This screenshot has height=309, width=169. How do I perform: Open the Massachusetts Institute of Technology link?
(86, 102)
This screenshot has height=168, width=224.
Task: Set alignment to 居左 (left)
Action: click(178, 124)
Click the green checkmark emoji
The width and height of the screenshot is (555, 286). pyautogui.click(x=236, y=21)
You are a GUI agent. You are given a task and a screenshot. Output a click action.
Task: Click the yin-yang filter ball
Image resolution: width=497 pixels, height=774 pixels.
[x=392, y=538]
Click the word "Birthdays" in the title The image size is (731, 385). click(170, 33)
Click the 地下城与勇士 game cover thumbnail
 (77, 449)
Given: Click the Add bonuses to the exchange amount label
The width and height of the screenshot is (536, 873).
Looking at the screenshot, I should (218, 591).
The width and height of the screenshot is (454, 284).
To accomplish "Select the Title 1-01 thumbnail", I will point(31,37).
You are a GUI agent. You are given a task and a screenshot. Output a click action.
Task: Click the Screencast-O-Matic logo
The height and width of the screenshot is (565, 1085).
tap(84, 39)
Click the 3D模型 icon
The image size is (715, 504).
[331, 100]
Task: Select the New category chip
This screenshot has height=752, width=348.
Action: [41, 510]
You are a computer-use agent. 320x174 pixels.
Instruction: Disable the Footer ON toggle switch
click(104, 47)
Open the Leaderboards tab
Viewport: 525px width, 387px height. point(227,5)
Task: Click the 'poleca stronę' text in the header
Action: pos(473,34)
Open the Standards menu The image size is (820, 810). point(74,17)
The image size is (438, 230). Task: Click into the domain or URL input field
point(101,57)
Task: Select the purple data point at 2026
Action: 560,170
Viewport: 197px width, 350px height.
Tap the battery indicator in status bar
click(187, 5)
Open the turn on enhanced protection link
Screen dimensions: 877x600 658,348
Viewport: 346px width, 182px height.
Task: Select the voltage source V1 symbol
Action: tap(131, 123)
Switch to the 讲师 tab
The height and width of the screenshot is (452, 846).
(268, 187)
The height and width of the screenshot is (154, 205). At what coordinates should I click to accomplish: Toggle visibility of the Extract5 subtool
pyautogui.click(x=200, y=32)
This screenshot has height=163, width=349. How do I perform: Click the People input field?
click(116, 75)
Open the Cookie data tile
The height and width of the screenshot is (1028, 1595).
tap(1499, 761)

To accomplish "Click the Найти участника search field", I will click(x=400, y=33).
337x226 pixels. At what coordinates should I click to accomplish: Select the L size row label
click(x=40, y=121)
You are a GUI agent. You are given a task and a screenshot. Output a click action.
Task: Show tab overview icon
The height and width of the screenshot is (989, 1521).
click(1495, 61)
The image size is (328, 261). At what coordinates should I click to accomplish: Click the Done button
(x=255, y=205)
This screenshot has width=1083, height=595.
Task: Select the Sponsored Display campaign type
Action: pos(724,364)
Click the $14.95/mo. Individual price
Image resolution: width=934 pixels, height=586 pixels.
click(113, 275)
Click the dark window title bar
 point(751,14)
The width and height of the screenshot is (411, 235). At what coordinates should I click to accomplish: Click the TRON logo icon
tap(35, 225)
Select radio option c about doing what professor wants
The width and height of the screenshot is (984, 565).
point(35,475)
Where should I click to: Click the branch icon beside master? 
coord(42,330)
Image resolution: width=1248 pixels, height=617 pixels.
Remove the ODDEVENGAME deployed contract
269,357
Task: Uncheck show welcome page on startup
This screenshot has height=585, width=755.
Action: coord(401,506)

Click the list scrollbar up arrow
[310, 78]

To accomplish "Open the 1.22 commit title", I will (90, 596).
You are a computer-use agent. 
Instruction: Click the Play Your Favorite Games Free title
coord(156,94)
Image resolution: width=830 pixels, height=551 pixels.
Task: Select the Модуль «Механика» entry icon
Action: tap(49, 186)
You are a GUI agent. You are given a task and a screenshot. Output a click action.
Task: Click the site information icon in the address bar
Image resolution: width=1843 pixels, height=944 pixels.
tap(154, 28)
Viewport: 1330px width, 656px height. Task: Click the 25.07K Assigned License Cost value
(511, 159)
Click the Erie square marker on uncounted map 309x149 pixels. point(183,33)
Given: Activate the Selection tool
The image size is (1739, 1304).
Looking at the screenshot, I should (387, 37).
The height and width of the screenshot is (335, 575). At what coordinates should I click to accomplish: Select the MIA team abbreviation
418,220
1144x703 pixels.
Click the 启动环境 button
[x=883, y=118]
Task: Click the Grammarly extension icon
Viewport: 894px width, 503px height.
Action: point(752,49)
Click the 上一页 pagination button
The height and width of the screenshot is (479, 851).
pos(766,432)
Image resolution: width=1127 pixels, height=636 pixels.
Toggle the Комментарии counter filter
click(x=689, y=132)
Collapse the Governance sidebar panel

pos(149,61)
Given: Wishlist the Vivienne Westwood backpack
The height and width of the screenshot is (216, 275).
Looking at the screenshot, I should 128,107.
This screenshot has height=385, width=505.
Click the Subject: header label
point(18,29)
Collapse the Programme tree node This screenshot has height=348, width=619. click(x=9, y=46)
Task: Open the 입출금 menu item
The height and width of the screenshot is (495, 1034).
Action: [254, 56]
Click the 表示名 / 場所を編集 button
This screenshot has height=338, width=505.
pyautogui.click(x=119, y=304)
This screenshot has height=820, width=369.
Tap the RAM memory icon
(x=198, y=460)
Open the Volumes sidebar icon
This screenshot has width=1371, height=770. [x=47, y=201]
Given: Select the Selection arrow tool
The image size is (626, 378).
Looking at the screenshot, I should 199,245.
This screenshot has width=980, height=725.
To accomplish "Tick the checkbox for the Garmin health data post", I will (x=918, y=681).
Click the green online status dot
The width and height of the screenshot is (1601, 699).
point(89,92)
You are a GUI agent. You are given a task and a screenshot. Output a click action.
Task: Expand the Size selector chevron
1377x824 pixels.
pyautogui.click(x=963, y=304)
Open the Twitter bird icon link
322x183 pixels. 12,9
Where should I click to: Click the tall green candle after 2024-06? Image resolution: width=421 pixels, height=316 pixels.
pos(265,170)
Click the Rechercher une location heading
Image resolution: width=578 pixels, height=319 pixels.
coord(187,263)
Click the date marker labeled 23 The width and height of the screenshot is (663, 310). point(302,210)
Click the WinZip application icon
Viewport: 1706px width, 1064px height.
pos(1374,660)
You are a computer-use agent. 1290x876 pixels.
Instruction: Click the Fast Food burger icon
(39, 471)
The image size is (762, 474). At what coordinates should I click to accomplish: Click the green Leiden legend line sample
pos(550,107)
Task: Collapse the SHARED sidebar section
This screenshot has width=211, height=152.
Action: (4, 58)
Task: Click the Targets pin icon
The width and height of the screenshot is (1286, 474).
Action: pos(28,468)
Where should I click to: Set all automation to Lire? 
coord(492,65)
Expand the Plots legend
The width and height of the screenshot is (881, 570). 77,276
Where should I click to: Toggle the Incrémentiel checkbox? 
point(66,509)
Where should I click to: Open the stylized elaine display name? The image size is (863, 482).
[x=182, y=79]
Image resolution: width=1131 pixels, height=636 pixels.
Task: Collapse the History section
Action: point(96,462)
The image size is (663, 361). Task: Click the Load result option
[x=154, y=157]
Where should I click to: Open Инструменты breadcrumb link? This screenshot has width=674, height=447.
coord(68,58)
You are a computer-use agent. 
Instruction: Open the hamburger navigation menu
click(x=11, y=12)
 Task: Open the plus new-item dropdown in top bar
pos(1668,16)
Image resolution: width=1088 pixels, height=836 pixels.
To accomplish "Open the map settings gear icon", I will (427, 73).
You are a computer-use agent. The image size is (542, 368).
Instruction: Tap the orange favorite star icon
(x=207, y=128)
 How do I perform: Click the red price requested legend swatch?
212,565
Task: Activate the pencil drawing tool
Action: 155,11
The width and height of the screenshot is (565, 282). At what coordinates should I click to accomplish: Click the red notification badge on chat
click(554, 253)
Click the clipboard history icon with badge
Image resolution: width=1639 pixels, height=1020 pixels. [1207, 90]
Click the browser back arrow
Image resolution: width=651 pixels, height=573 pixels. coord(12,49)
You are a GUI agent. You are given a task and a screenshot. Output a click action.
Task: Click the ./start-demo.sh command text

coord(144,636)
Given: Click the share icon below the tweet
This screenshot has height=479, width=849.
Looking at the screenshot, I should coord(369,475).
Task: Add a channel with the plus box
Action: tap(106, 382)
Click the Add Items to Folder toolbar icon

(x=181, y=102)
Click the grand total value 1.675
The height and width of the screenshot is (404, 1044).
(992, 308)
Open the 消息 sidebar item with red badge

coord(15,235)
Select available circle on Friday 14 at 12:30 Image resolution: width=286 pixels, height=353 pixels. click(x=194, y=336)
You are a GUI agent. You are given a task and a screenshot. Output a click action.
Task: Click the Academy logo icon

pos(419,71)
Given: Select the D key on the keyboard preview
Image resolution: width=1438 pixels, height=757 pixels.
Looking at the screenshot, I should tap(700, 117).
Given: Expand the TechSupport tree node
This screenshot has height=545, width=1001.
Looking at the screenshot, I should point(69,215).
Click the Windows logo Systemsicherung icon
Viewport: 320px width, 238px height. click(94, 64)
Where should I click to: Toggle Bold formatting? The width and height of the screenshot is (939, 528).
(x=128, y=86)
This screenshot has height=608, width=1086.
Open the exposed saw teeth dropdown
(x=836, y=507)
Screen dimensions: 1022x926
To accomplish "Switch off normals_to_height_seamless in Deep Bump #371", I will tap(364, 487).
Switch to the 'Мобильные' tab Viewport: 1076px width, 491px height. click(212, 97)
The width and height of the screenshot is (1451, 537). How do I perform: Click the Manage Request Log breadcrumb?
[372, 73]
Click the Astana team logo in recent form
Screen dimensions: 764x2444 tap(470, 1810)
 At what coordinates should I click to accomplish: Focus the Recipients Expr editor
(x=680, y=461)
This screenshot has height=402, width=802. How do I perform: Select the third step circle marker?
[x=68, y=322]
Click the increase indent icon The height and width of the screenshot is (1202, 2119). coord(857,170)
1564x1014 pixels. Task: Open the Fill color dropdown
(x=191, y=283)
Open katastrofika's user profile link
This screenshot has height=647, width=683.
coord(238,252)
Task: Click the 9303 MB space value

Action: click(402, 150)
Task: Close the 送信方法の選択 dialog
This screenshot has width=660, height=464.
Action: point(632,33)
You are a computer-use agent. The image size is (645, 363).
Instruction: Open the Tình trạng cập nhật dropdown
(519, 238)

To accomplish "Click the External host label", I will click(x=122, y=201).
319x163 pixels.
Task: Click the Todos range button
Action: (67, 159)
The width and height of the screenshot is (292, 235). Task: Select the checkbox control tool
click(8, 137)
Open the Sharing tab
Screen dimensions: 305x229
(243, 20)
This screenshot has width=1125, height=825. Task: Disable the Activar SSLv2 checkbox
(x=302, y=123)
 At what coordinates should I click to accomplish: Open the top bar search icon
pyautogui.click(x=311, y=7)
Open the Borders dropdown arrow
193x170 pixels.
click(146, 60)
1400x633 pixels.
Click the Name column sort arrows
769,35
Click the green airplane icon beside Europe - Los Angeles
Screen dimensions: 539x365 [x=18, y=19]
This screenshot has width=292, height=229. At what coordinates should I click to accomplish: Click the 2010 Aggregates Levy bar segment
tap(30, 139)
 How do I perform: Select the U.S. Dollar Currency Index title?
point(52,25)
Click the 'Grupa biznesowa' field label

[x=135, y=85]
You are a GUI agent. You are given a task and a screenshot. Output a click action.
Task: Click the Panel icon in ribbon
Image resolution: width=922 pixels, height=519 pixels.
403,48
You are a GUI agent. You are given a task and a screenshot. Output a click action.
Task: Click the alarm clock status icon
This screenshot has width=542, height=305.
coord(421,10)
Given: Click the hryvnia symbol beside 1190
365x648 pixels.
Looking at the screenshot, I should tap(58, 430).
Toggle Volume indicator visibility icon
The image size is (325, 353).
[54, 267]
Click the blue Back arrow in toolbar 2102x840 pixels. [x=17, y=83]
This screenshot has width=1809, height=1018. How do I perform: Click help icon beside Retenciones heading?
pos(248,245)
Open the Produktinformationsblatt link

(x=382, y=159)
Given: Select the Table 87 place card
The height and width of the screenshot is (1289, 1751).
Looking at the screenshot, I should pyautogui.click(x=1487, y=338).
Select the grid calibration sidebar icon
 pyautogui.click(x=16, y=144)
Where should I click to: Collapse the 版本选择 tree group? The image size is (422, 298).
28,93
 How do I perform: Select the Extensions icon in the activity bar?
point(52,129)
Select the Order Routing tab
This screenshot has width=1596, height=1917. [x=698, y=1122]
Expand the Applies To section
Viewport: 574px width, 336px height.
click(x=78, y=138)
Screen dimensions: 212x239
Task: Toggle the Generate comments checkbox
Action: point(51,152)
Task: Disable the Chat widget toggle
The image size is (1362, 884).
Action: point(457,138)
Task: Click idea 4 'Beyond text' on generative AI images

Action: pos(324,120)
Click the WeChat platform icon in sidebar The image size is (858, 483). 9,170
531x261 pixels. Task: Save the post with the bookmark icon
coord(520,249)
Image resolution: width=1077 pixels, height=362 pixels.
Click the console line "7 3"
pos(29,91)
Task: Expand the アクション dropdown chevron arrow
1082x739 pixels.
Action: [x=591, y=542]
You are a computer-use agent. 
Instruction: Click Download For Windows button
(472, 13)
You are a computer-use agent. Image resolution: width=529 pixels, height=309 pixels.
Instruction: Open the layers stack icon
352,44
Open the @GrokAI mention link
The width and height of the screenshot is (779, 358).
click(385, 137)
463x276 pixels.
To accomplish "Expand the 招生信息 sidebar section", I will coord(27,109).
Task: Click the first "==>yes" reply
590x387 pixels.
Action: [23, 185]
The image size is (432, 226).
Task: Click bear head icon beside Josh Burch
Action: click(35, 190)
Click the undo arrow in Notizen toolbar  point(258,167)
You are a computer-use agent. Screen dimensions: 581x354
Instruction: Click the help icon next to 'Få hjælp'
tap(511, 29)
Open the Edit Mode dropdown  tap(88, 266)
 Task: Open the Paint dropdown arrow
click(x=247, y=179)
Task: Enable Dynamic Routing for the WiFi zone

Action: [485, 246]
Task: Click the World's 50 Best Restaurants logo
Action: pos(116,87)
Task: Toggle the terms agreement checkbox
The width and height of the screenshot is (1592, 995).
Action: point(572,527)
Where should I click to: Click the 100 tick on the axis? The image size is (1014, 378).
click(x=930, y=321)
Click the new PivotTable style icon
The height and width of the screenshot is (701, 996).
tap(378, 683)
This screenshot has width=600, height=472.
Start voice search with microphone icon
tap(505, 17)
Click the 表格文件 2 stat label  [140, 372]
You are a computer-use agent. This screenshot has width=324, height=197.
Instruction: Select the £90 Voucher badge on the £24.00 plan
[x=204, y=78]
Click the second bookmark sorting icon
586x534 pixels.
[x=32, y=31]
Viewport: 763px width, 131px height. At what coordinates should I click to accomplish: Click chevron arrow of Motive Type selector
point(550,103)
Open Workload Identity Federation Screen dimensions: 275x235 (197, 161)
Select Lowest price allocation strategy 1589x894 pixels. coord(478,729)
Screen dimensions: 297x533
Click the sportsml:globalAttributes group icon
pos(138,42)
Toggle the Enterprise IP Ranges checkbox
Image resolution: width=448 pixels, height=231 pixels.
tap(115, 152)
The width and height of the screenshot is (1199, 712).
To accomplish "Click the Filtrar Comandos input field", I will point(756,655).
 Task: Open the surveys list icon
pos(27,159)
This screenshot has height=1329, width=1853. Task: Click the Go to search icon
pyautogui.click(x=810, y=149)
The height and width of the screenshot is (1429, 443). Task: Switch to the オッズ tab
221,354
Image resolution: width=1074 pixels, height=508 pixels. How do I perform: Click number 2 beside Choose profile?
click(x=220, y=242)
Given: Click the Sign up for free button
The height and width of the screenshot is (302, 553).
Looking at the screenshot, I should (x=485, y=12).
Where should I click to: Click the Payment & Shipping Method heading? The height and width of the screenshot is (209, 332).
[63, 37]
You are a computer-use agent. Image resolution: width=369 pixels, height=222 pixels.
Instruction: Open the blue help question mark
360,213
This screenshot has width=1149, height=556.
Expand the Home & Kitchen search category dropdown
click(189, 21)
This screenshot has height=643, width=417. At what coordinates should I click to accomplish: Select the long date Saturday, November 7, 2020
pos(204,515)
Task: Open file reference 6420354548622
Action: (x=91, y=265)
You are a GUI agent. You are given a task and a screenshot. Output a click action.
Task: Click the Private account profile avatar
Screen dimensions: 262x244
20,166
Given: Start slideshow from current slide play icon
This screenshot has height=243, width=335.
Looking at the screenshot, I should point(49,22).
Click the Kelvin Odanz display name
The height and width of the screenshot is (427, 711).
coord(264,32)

_ _ _ _ _

Rewrite the rows from the very first line through the line containing "Action: click(178, 124)", swapping "link" for "hyperlink" and leaving everything else the same.

This screenshot has height=309, width=169. How do I perform: Open the Massachusetts Institute of Technology hyperlink?
(86, 102)
This screenshot has height=168, width=224.
Task: Set alignment to 居左 (left)
Action: click(178, 124)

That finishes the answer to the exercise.